The University of Waterloo’s fresh roster has been delivering Dota 2 carnage all season. Saad “Shaggy” Ghaznavi, captain of UW and new to the league, is no stranger to success. Ghaznavi took a moment to chat with us about the journey so far and UW’s aspirations.
UW “just formed this season” when Ghaznavi was convinced by his friend, who is now the team’s manager, to take a chance in CSL. Ghaznavi “decided to try and make a team” after finding a few more interested players online. The new roster bonded during practice and quickly developed into a playoffs-worthy team. Despite their domination, the players’ relationship has been maintained strictly by defending their ancient together online: UW only recently met for the first time since the start of the season.
From left to right: Chen "Rikka" Yixin (1), Robert "Quebe" Graham (3), Saad "shaggy" Ghaznavi (2), Olya Silina (Manager).
Entering the league as a fresh team, UW respected their competition while developing their individual strengths during the round-robin stage of the season. Ghaznavi was confident in the roster he put together and believes that “in terms of sheer talent, [UW] is unmatched in all of CSL.” However, he also acknowledged that “talent alone doesn’t make a team” and that there are “a lot of strong teams… and some of them have been together for a lot longer than [UW] has.”
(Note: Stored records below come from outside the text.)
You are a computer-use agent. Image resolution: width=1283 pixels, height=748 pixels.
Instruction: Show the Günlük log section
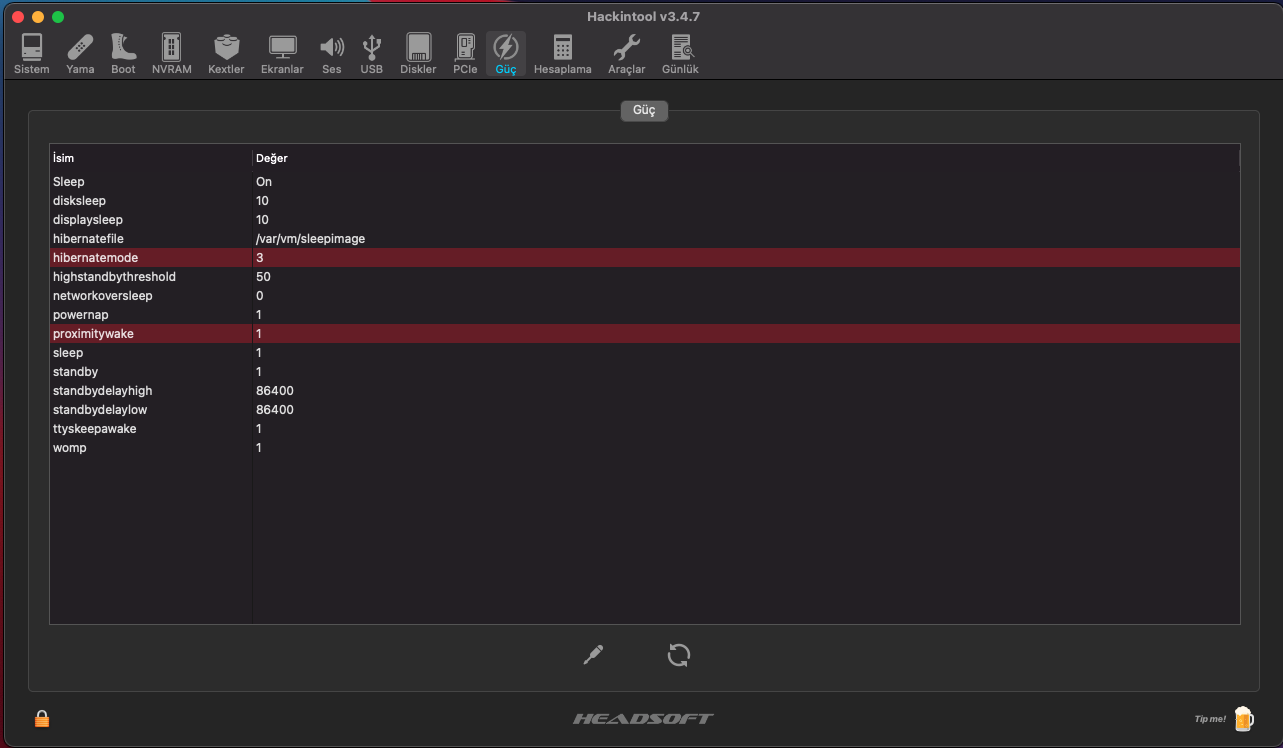pyautogui.click(x=680, y=53)
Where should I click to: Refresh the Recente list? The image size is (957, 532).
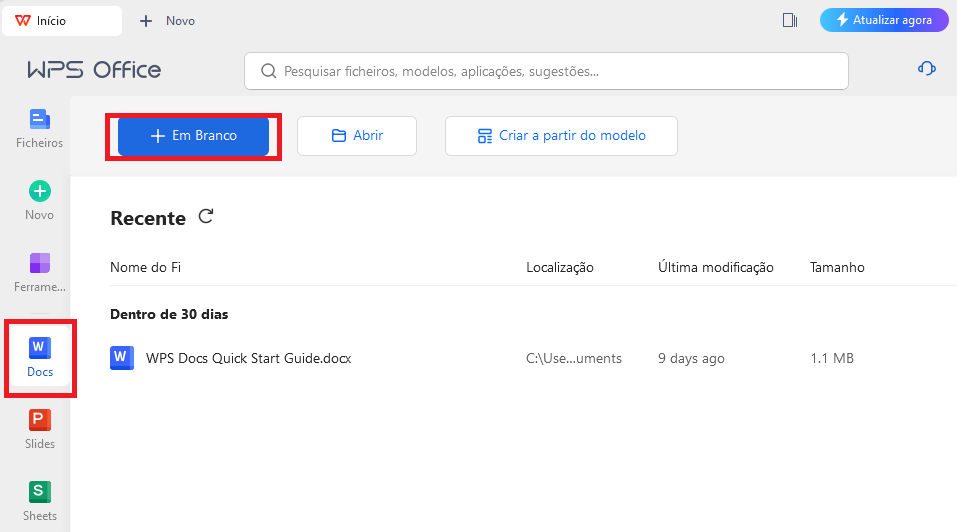point(206,216)
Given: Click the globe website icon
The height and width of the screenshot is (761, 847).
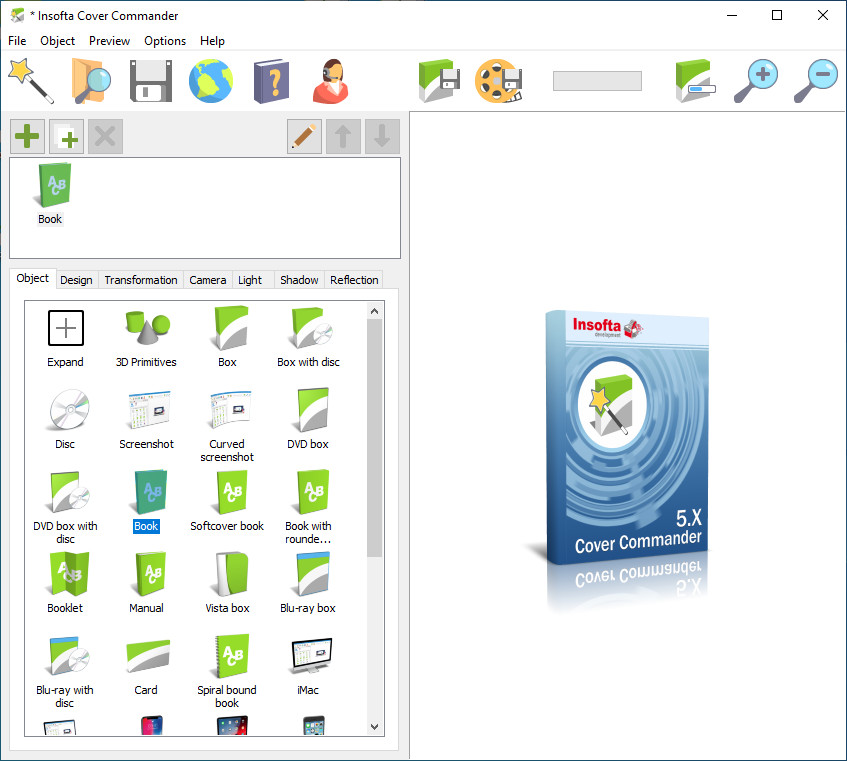Looking at the screenshot, I should [x=211, y=81].
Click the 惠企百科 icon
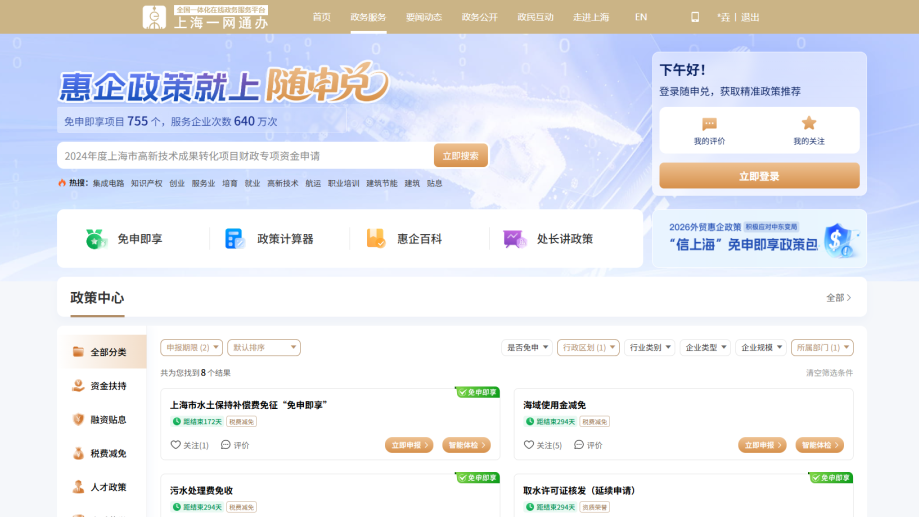This screenshot has width=919, height=517. click(375, 239)
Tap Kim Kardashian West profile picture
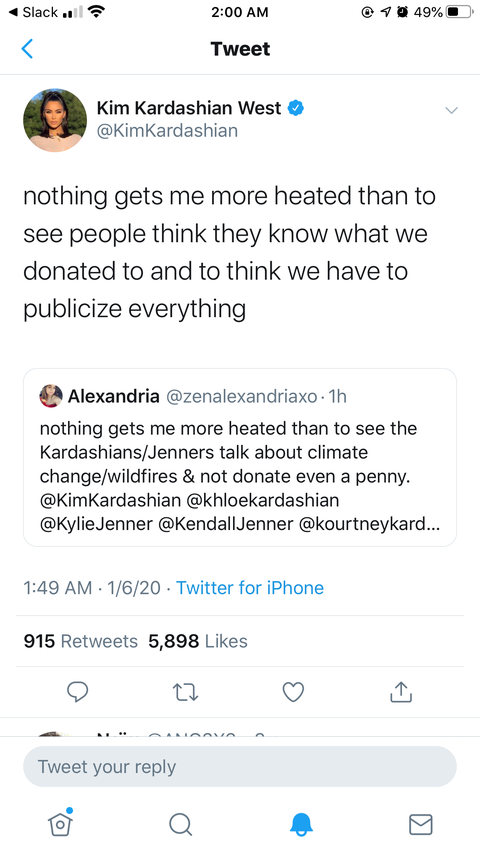Screen dimensions: 480x853 55,120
Competitors have to defeat their opposition to progress through the season, but to progress as players, the team must grow together. UW earned success playing to their strengths and maintained it by recognizing and developing their weaknesses. Ghaznavi admits that the first obstacle UW had to overcome with competitive play was drafting, saying, “I've never been a captain before, nor [have I] drafted. The closest thing to drafting I've done is to suggest picks to 'Shoe' from SBU when we were once on a team.”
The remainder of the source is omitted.